Thursday, January 3rd
7:00pm Doors || 8:00pm Screening
$9 Advance (+ fees/taxes) || $11 door (tax incl.)
Directed by Martin Scorsese
Arguably Martin Scorsese's best film, writer Paul Schrader's best screenplay, and actor Robert De Niro's best performance. De Niro plays unstable Vietnam veteran Travis Bickle who the film follows down his rabbit hole of isolation, obsession, and eventual violent rage. The plot, as it is, has Bickle working nights as a NYC cab driver, becoming infatuated with pretty campaign worker, Cybill Shepherd, but when he sours that relationship due to his weird behavior, he becomes obsessed with saving pre-teen hooker Jodie Foster from her slimy pimp, Harvey Keitel.
The plot could easily have become a simple Charles Bronson/grindhouse tale of urban vigilantism, but it's much more than that.
On a visceral level, the film is a ferociously disturbing piece of filmmaking.
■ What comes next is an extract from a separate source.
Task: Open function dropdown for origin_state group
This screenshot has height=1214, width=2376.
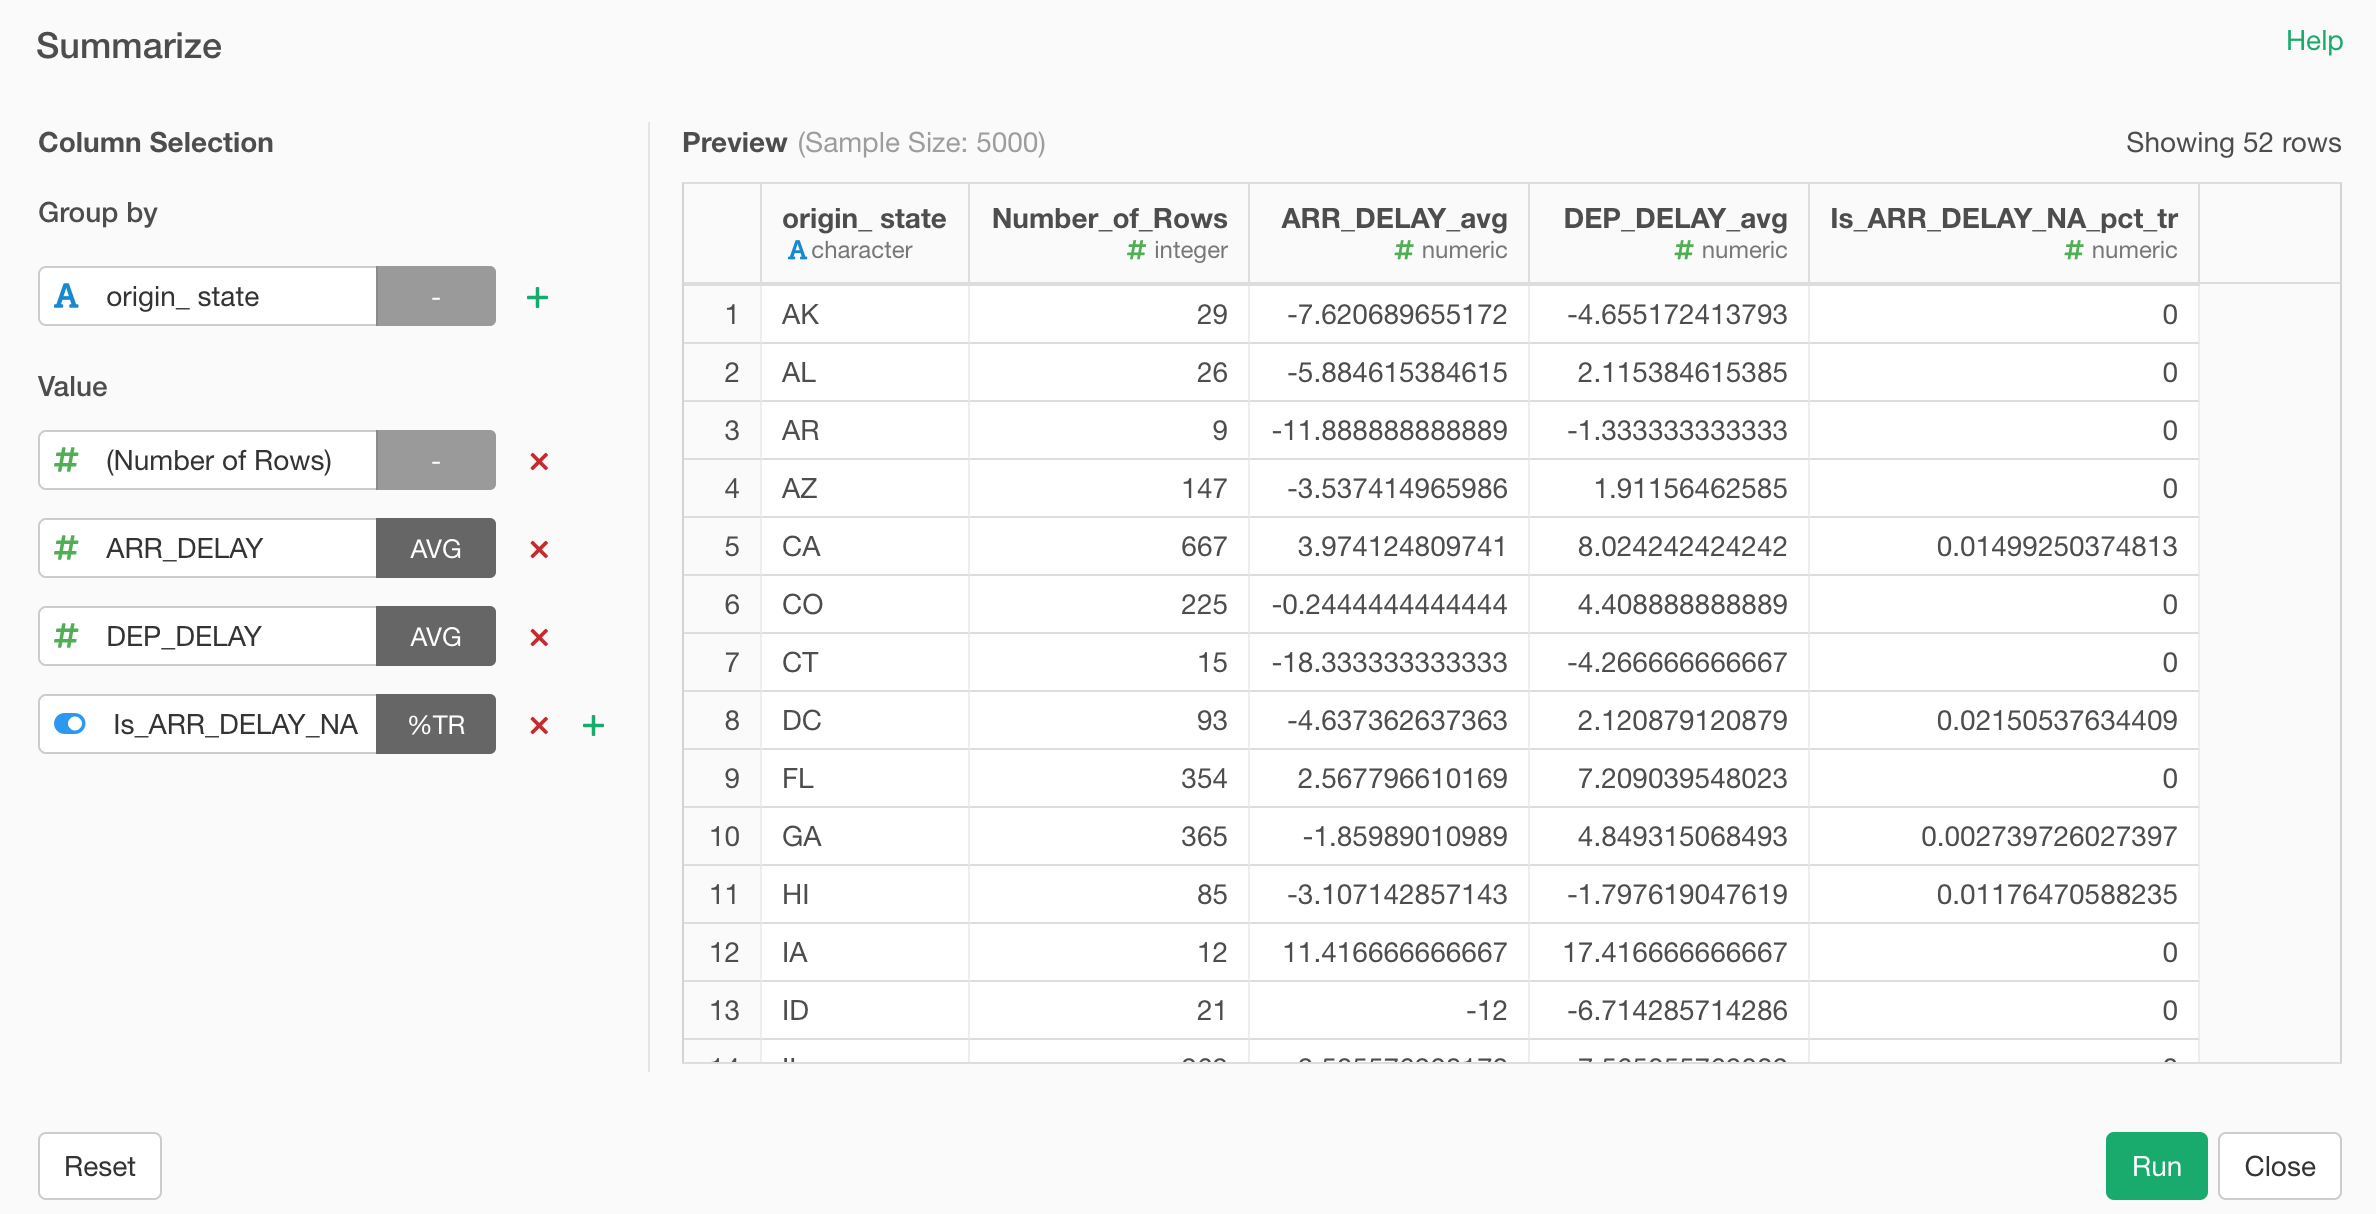Action: (435, 297)
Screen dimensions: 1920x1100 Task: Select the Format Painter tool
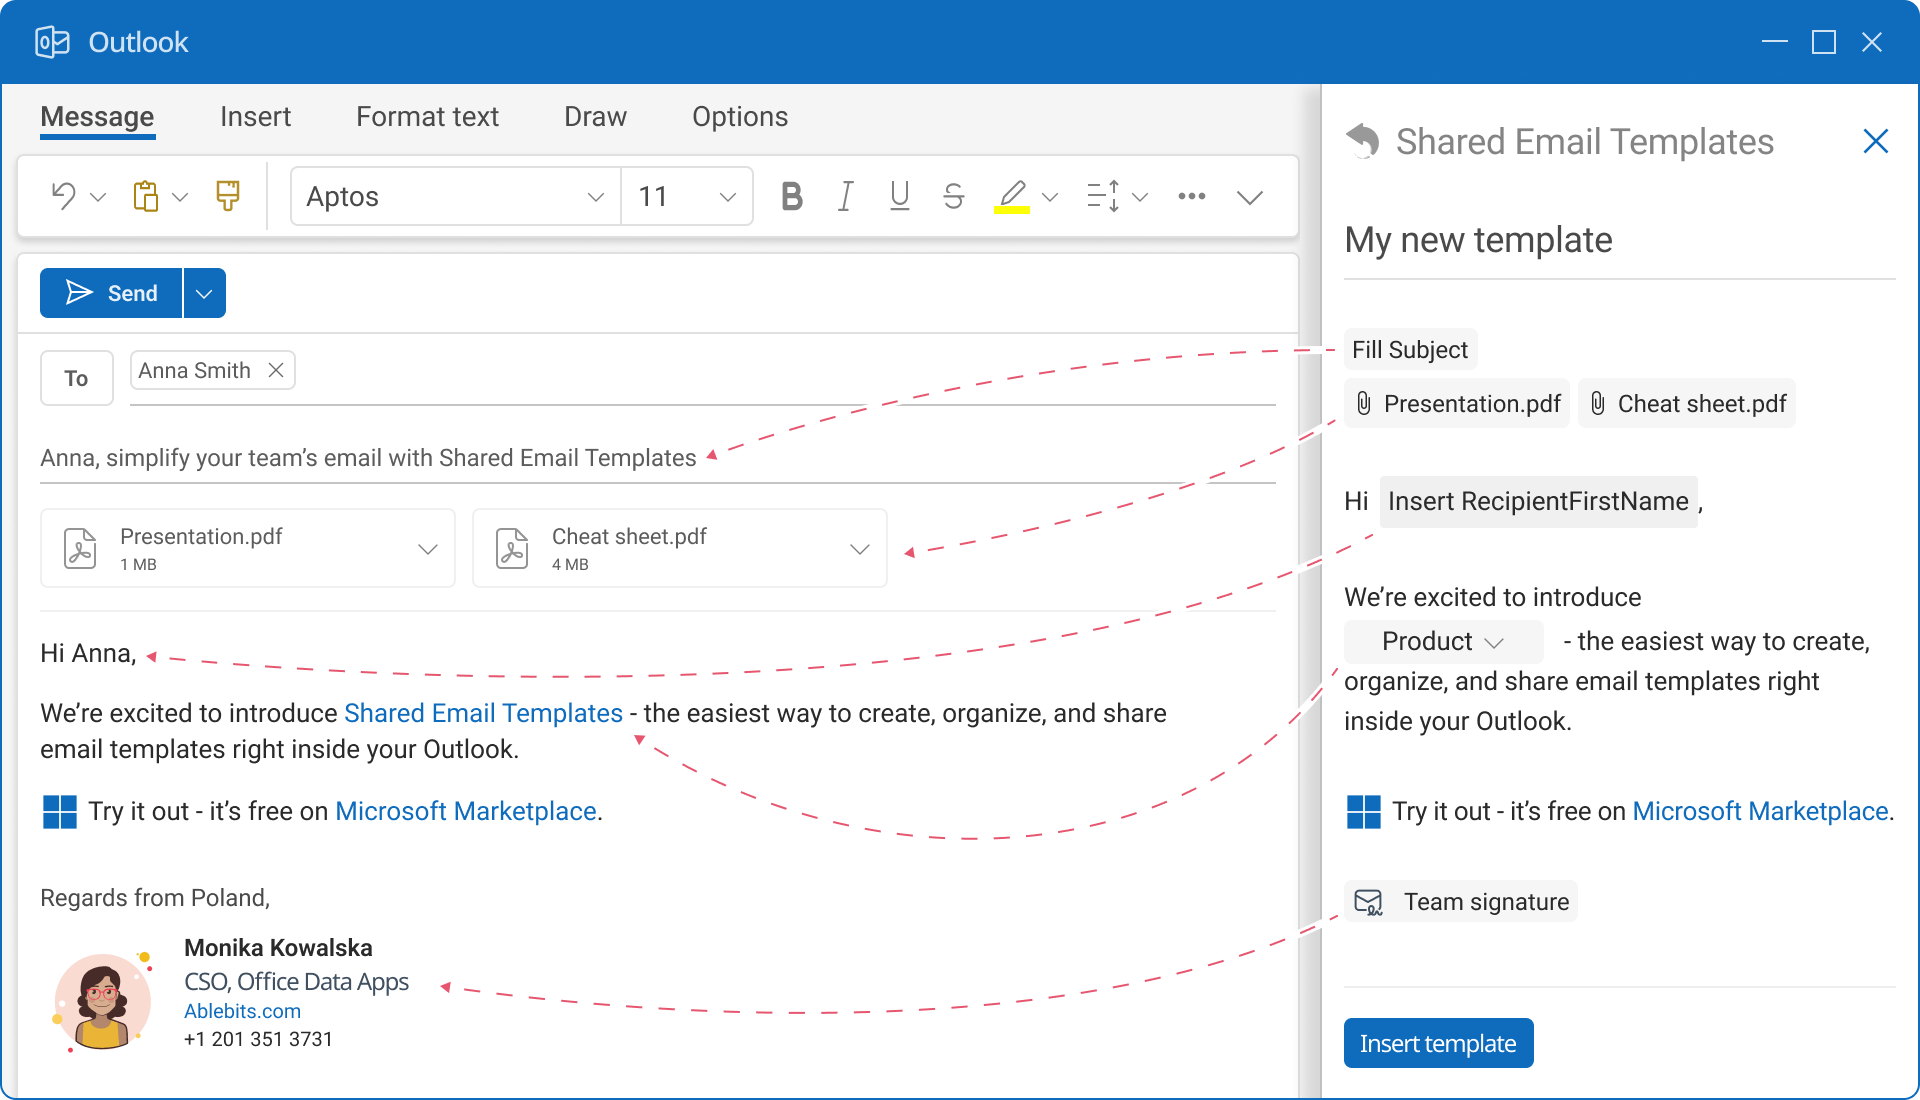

The audience is slowly drawn closer and closer to Bickle's madness, in a similar way to "Repulsion" . The audience almost understands and sympathizes with his where his thinking is coming from and are found rooting for him against the even more despicable of characters during the film's disturbing finale. Scorsese has presented a New York City that truly is a brutal urban nightmare, but at the same time has created surreal hallucinatory vision of NYC that may only be Bickle's perception of reality.
Also of note, the film features memorable performances by Victor Argo, Peter Boyle, and Albert Brooks. Additionally, this was the final film scored by Bernard Herrmann and he delivers a memorably unrelenting and oppressive score that ranks among his finest. Overall, "Taxi Driver" is one of the finest pieces of cinema ever committed to celluloid.